- TASK MATERIAL -
┄┄┄┄┄┄
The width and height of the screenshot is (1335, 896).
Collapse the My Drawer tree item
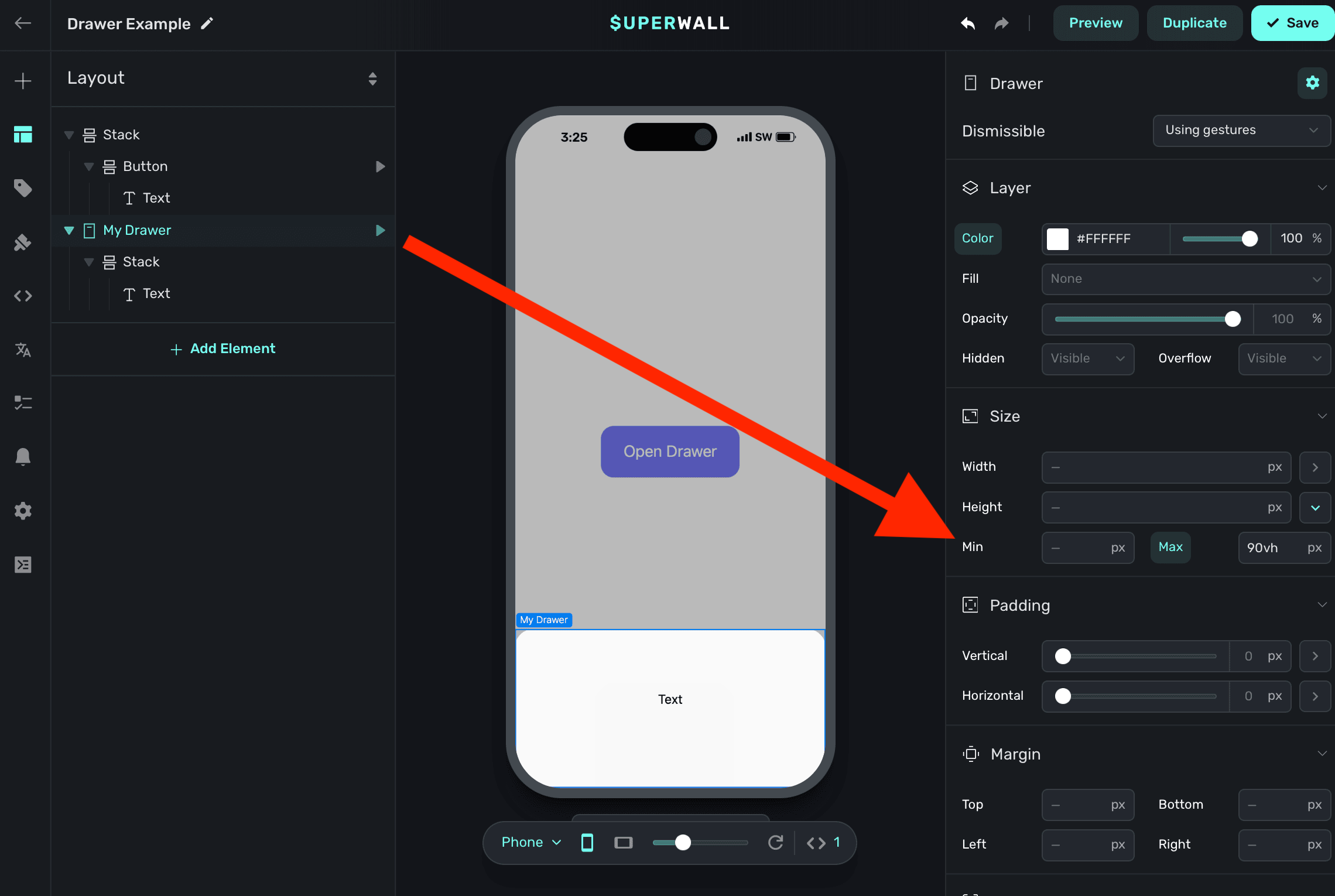(69, 230)
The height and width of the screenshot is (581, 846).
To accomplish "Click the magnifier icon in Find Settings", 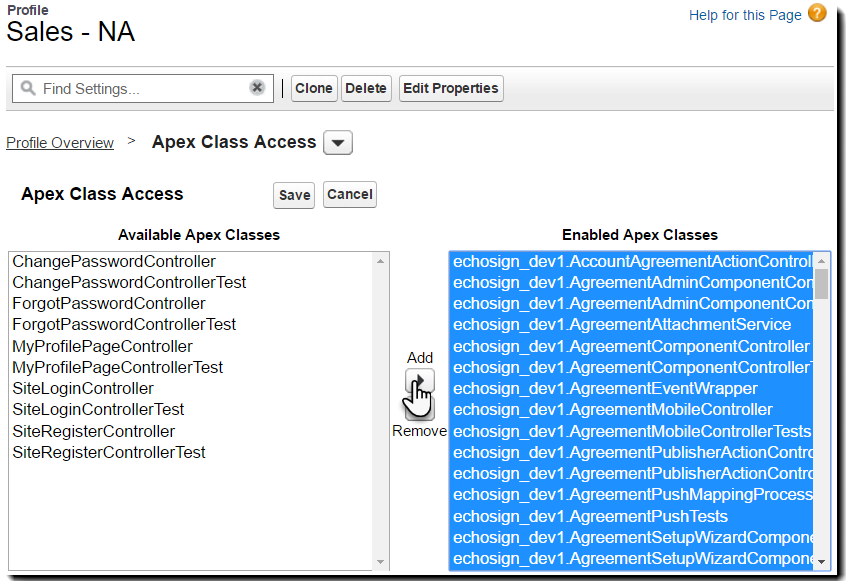I will coord(28,89).
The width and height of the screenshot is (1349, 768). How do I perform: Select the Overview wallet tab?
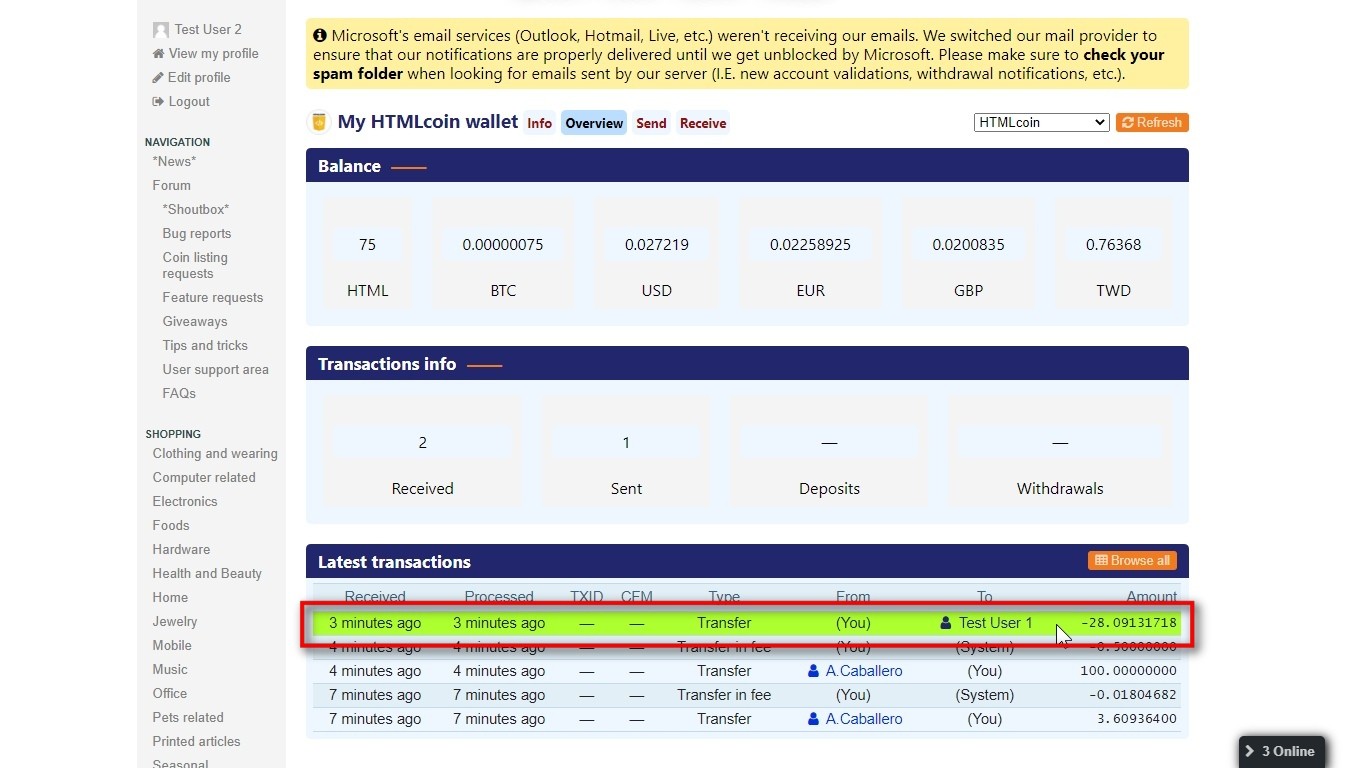594,123
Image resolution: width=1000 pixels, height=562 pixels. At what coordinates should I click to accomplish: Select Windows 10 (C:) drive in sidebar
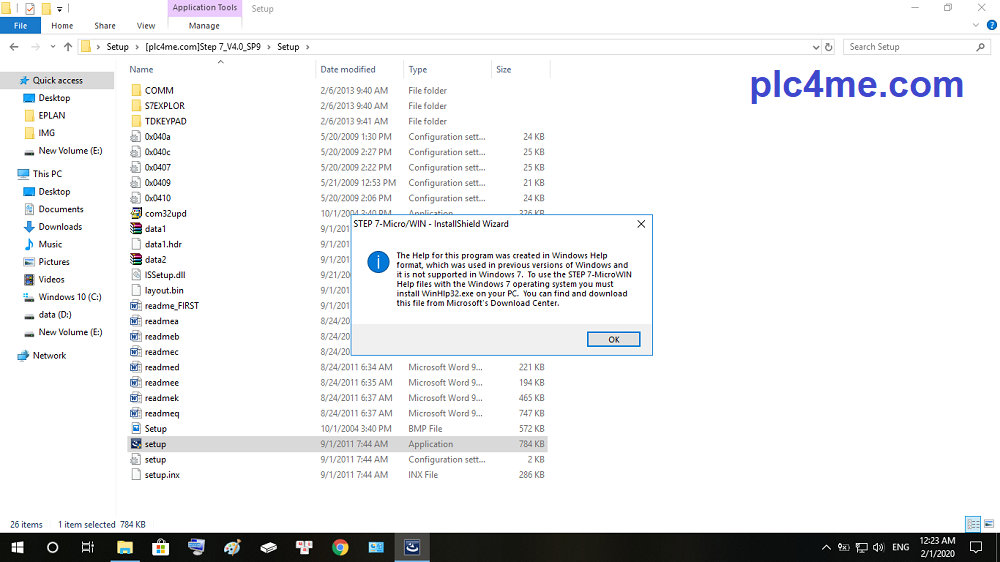[x=70, y=297]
┄┄┄┄┄┄
- EXERCISE DESCRIPTION -
Output the entries as a Markdown table with the columns "Row" and "Line". Begin at the line that contains "Image resolution: width=1000" and stop at the end of the entries, skipping blank lines and leaving the pictures out.

- EXPECTED ANSWER -
| Row | Line |
|---|---|
| 1 | Image resolution: width=1000 pixels, height=562 pixels. At what coordinates should I click to accomplish: Select Windows 10 (C:) drive in sidebar |
| 2 | [x=70, y=297] |